Mário Lago muito conhecido como ator de teatro e das novelas, ativista político preso algumas vezes na última ditadura, com um histórico muito respeitado nos meios intelectuais, disse que seu maior momento de glória pessoal foi quando, numa tarde, no Rio de Janeiro, passando por uma parada de ônibus, ouviu um homem do Povo assobiando uma de suas canções – "Nada além, nada além de uma ilusão..."

As pessoas se eternizam não só pelas batalhas que vencem. Se tornam grandes também pelas renúncias que realizam.

Winston Churchill, tendo liderado a vitória da Inglaterra contra o nazi-fascismo na segunda guerra mundial, não obstante, em seguida, perdeu as eleições e foi levar sua renúncia ao cargo de Primeiro Ministro ao Rei Eduardo VIII.

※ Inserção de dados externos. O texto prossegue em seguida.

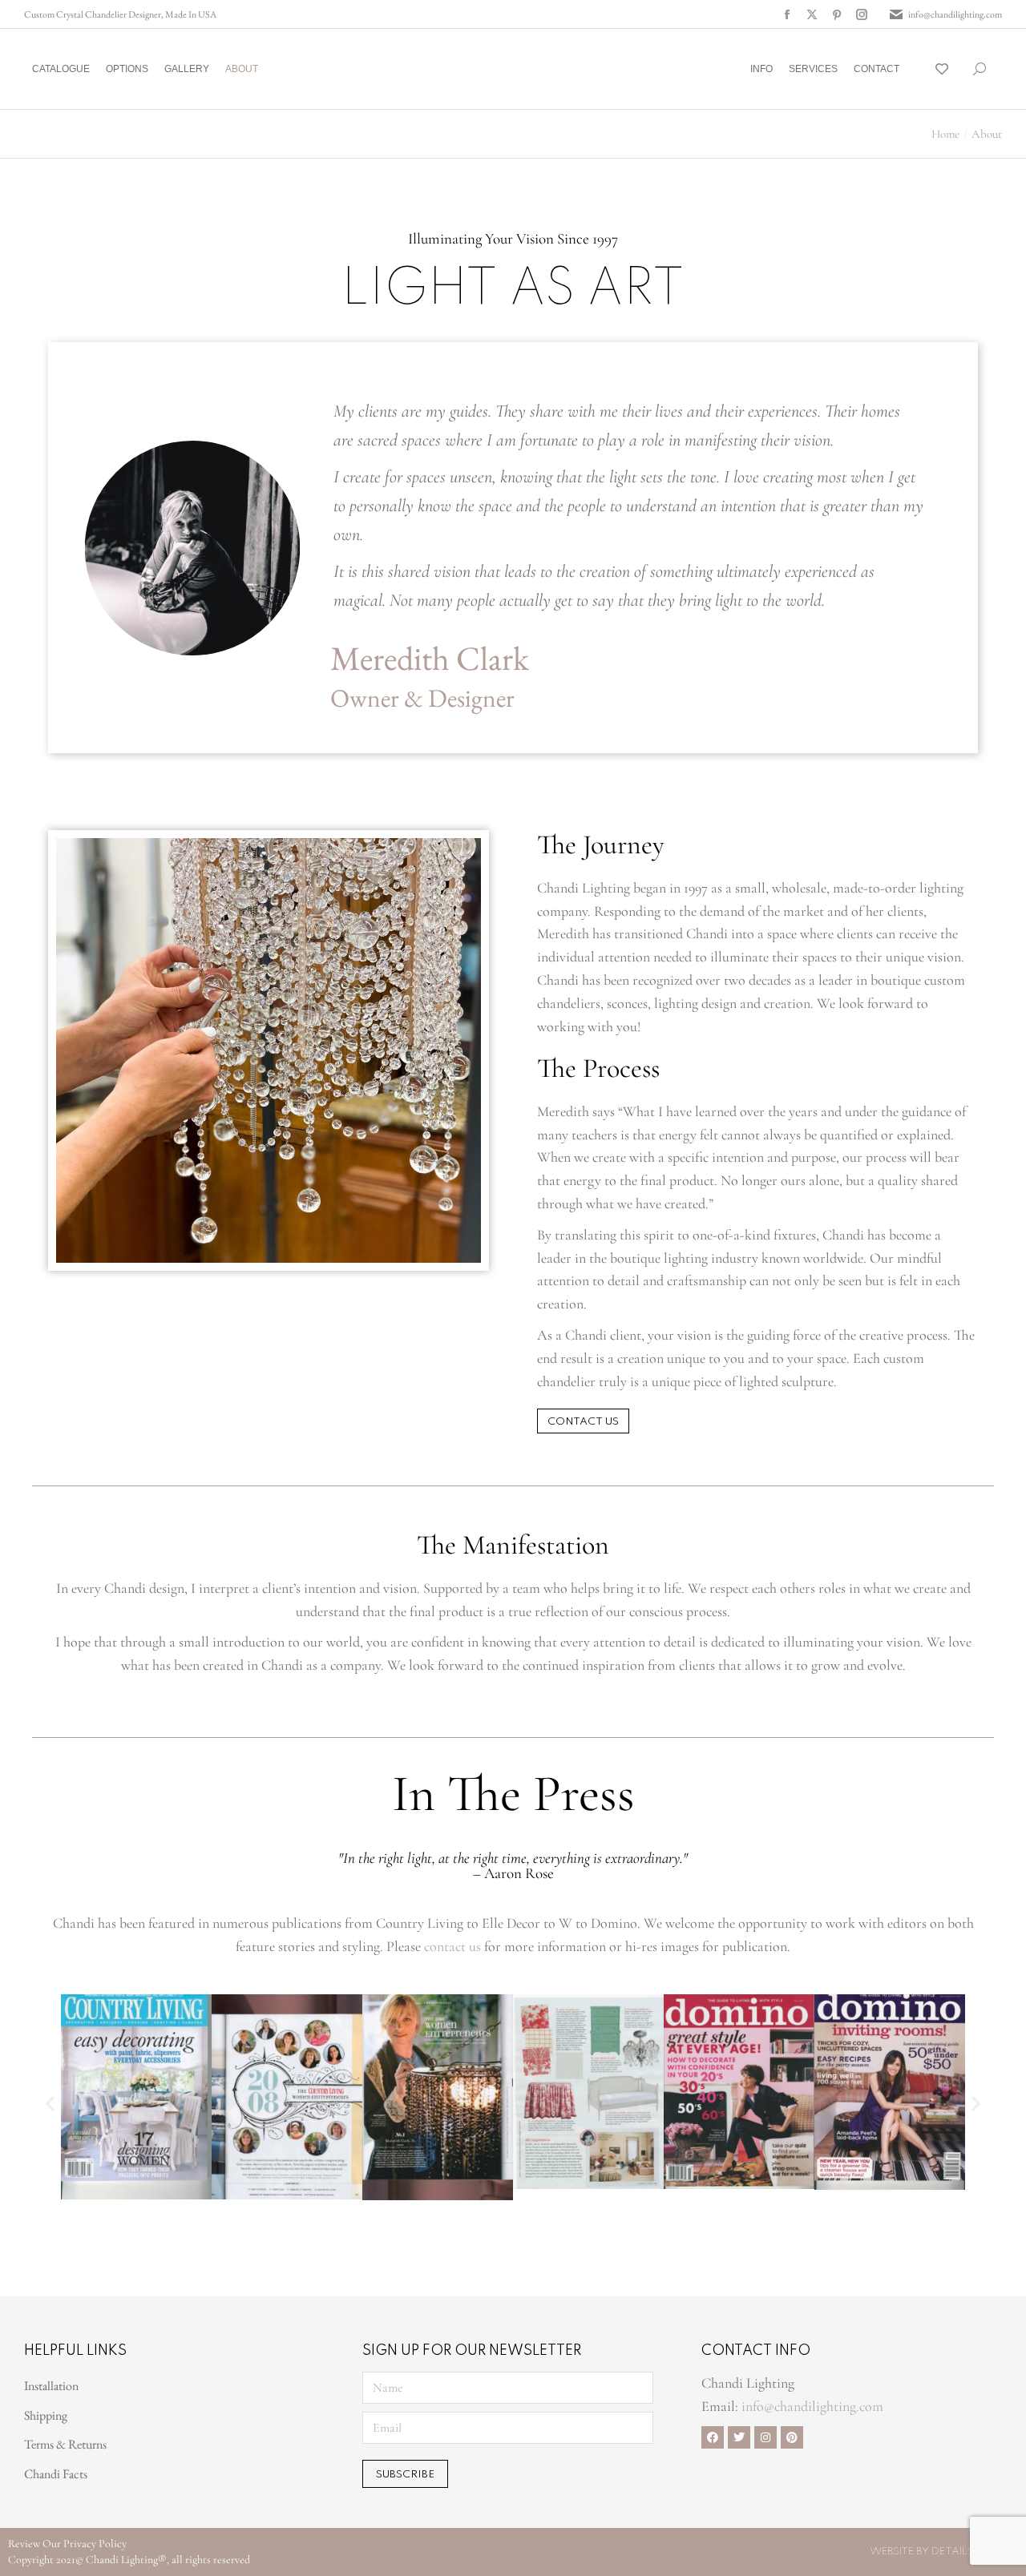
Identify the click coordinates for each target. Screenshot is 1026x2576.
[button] (237, 13)
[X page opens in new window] (812, 14)
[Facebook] (712, 2437)
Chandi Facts (55, 2473)
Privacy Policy (95, 2543)
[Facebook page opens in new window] (787, 14)
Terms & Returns (65, 2444)
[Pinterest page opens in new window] (836, 14)
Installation (51, 2385)
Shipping (45, 2415)
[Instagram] (765, 2437)
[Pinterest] (792, 2437)
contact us (452, 1946)
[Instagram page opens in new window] (861, 14)
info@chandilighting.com (955, 14)
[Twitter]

O Rei lamentou muito a derrota eleitoral de Winston e fez questão de recompensá-lo pelos relevantes serviços à Pátria. Falou que iria condecorá-lo com a Ordem da Jarreteira, a mais alta comenda que um monarca pode conceder a um herói no Reino Unido. O ainda Primeiro Ministro agradeceu recusando. Falou que o Povo inglês já havia lhe outorgado uma ordem mais forte – a "Ordem do Pontapé..."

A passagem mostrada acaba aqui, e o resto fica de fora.